US Deputy Defense Secretary Kathleen Hicks

A senior Pentagon official says a conflict between the United States and China is not inevitable, calling on both sides to avoid an unnecessary escalation in tensions.

US Deputy Defense Secretary Kathleen Hicks told a virtual event on Friday that Washington did not believe that a conflict with China was inevitable.

But, she said, both Beijing and Washington have to do their part to avoid a needless escalation in tensions.

“The United States and China have every reason to communicate with each other,” Hicks said, adding that “extreme competition” did not necessarily equate conflict.

She admitted that China had “the economic, military and technological capability to challenge the international system and American interests within it.”

China, she said, could use a broad range of tools, “from routine statecraft through the use of sharp power or gray zone tactics, to the potential for sustained combat operations and an expanded and capable nuclear enterprise.”

She also pointed to china’s growing military, space, and cyber capabilities.

Hicks, however, told the event, which was hosted by the US-based think tank Aspen Institute, that if the US’s “vital interests are threatened, we will ensure the US ability to fight and win.”

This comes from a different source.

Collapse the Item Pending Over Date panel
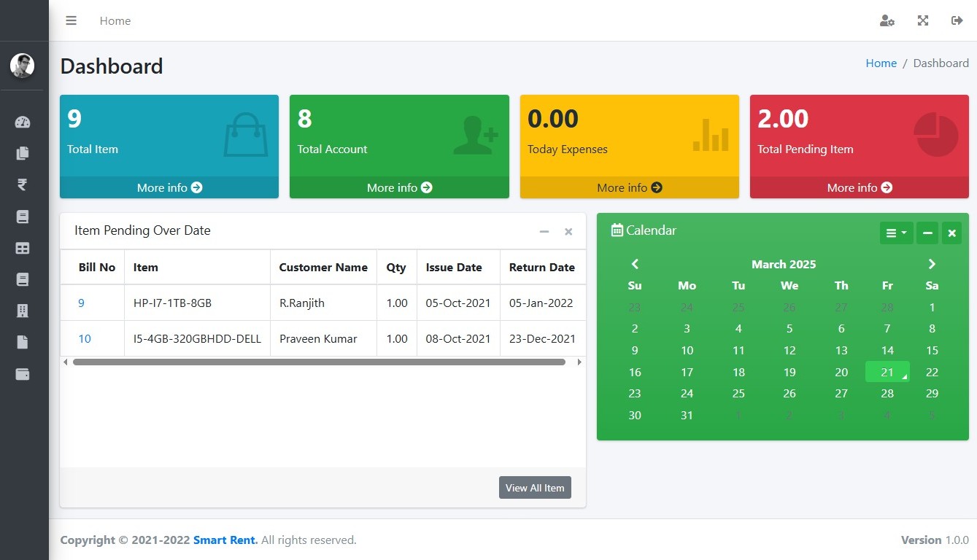Viewport: 977px width, 560px height. (x=544, y=232)
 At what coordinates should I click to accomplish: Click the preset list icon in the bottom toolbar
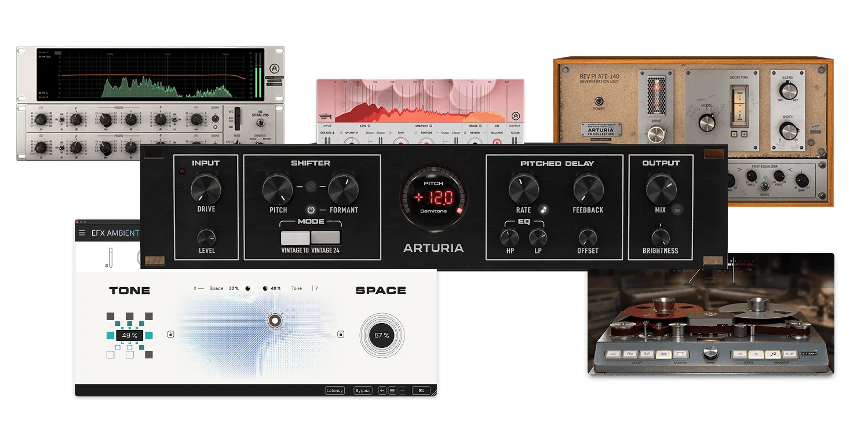click(392, 390)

Her remarks came just days after Biden told Congress that his administration did not seek conflict with China, but vowed to maintain a military presence in the Indo-Pacific region.

The president said that he had told his Chinese counterpart, Xi Jinping, that the US “will maintain a strong military presence in the Indo-Pacific just as we do with NATO in Europe, not to start conflict, but to prevent conflict.”

This came despite China’s constant warnings against challenging its sovereignty over Chinese Taipei and in areas in the South and East China Seas.

Chinese Foreign Ministry spokesman Wang Wenbin warned on Tuesday that US military activity was increasing under Biden.

Wang also reiterated that Beijing “is committed to developing a relationship with the US based on non-conflict and non-confrontation.”

China and the US are at odds over a range of issues, including Hong Kong, Chinese Taipei, and the South and East China Seas.